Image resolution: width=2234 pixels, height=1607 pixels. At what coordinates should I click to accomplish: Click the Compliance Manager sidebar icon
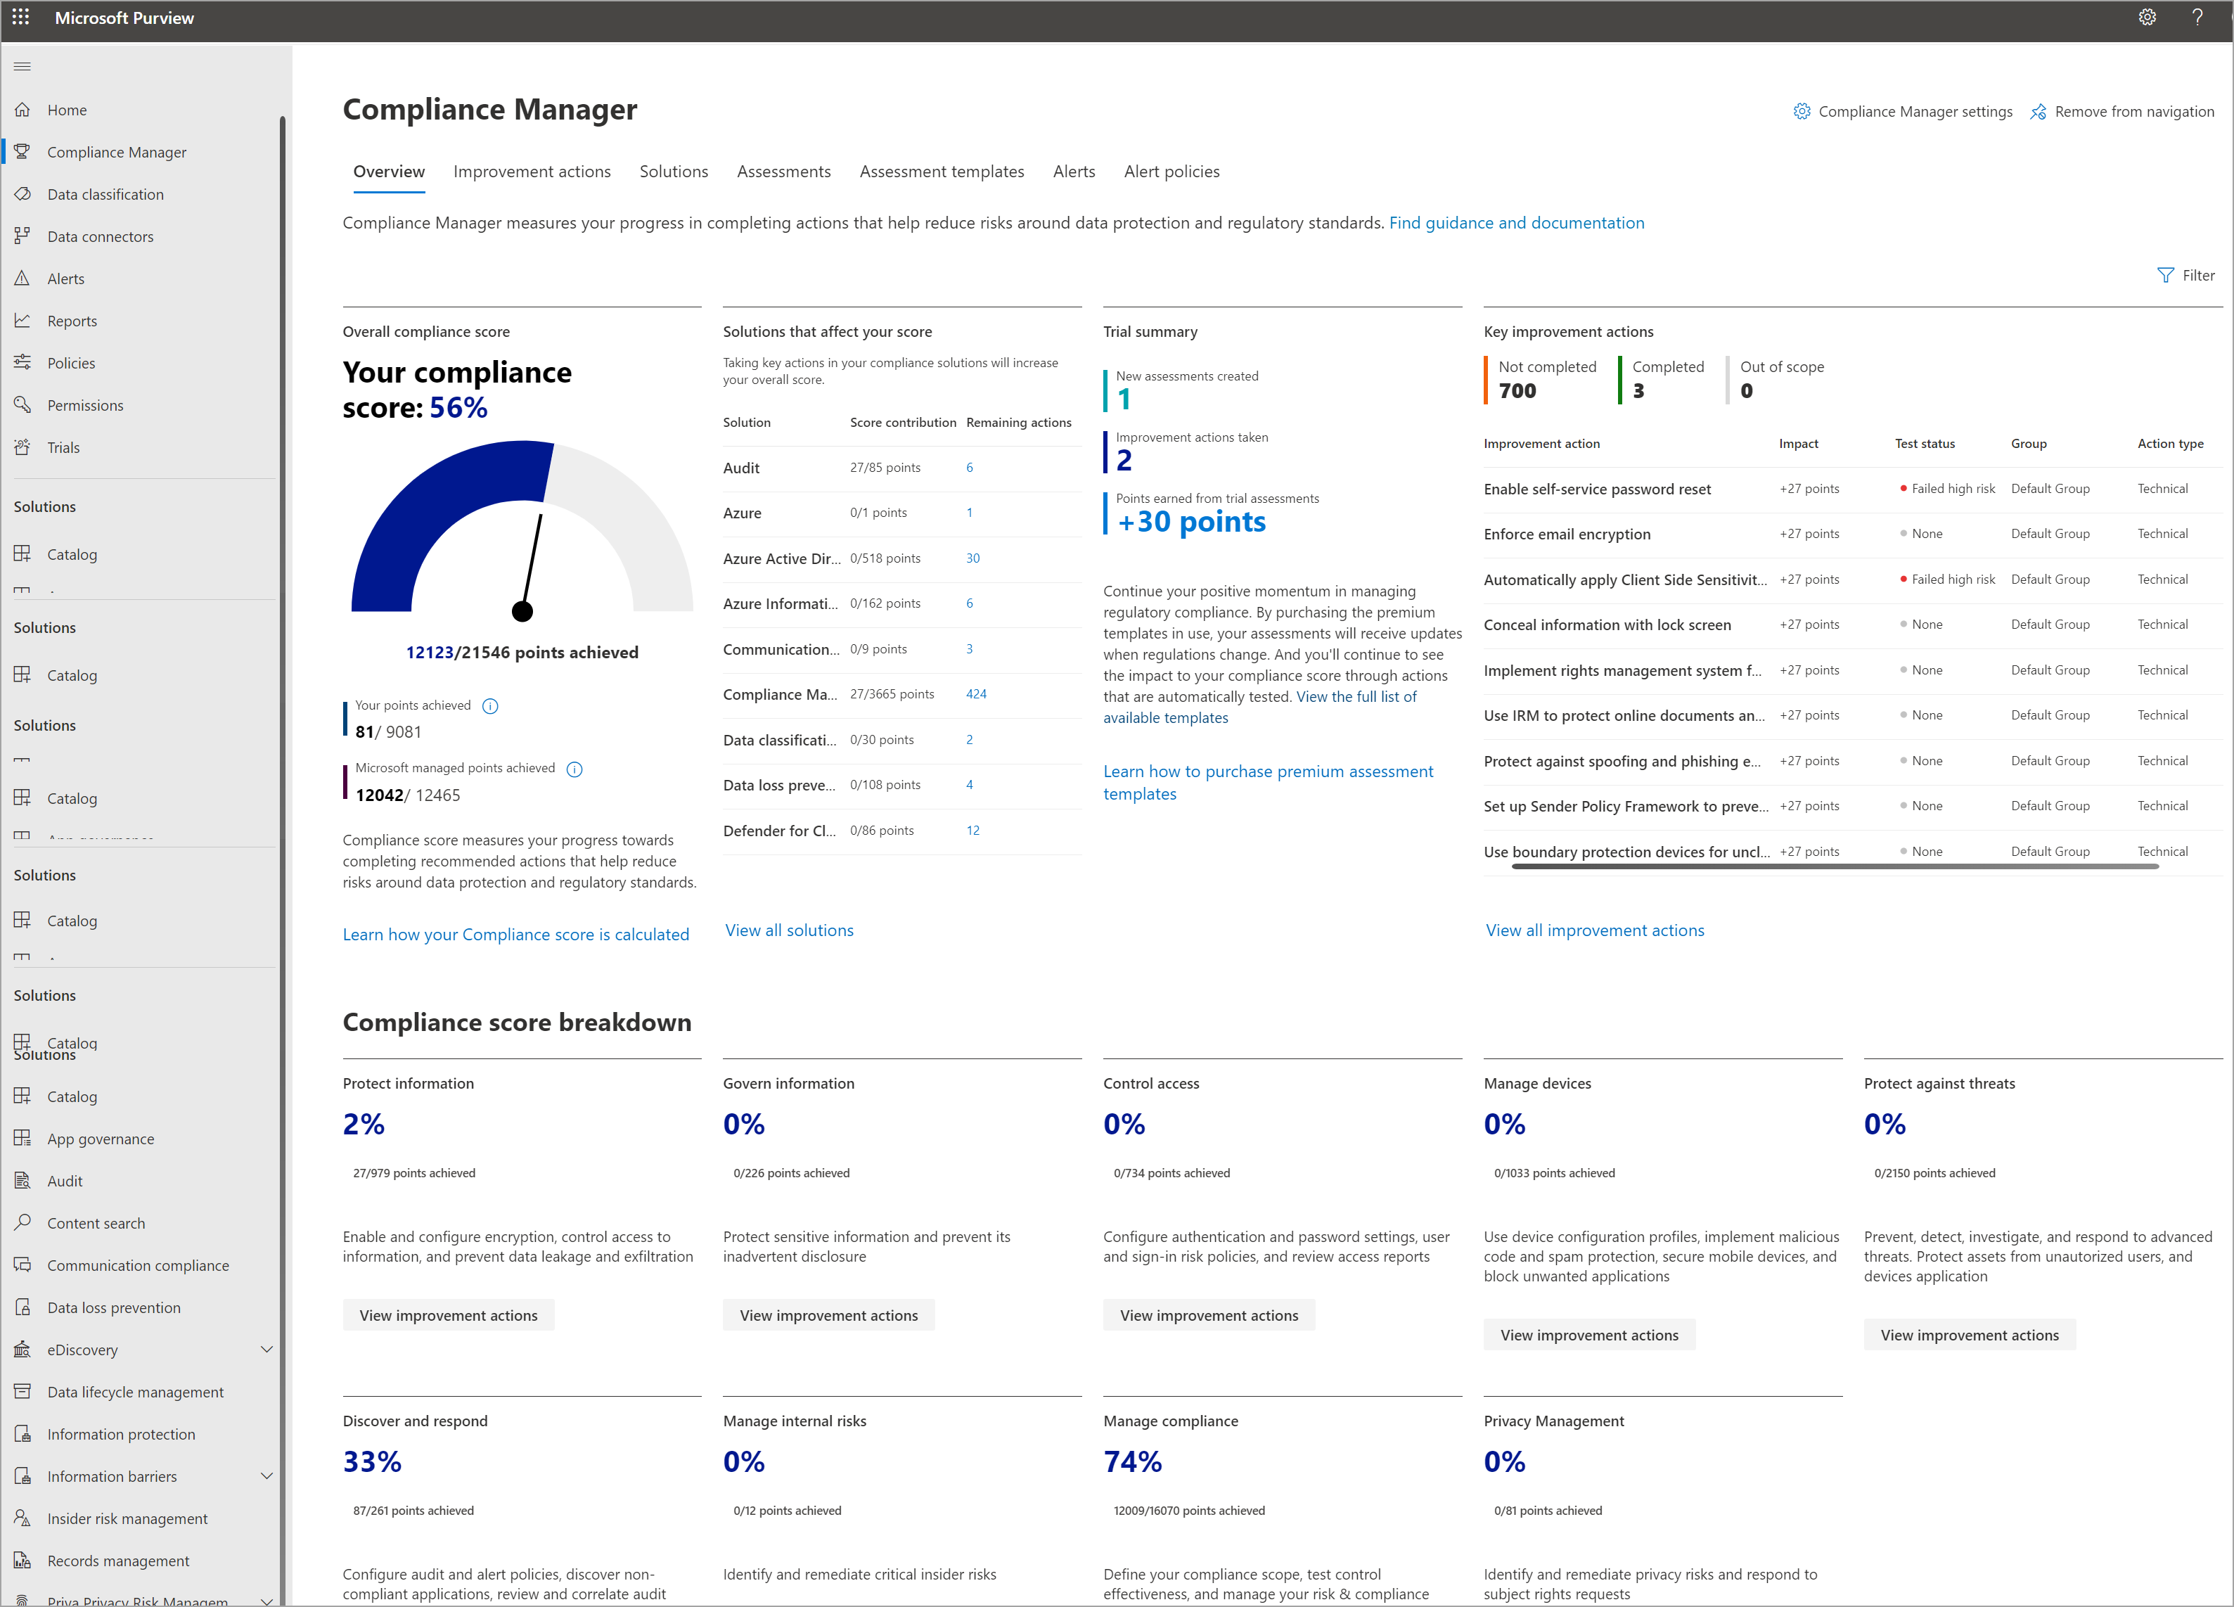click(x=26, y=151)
==
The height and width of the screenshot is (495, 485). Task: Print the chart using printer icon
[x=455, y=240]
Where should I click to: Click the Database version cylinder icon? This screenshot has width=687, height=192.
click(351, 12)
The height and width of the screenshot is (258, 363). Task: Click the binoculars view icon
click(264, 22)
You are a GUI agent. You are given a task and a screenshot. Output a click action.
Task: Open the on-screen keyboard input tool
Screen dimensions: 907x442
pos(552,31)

DIRECTIONS: Copy the lines verbatim, beginning with the line containing "The height and width of the screenshot is (495, 485)." and ending with the line containing "click(351, 12)", both included.

CORRECT ANSWER:
The height and width of the screenshot is (495, 485). Task: Print the chart using printer icon
[x=455, y=240]
Where should I click to: Click the Database version cylinder icon? This screenshot has width=687, height=192.
click(351, 12)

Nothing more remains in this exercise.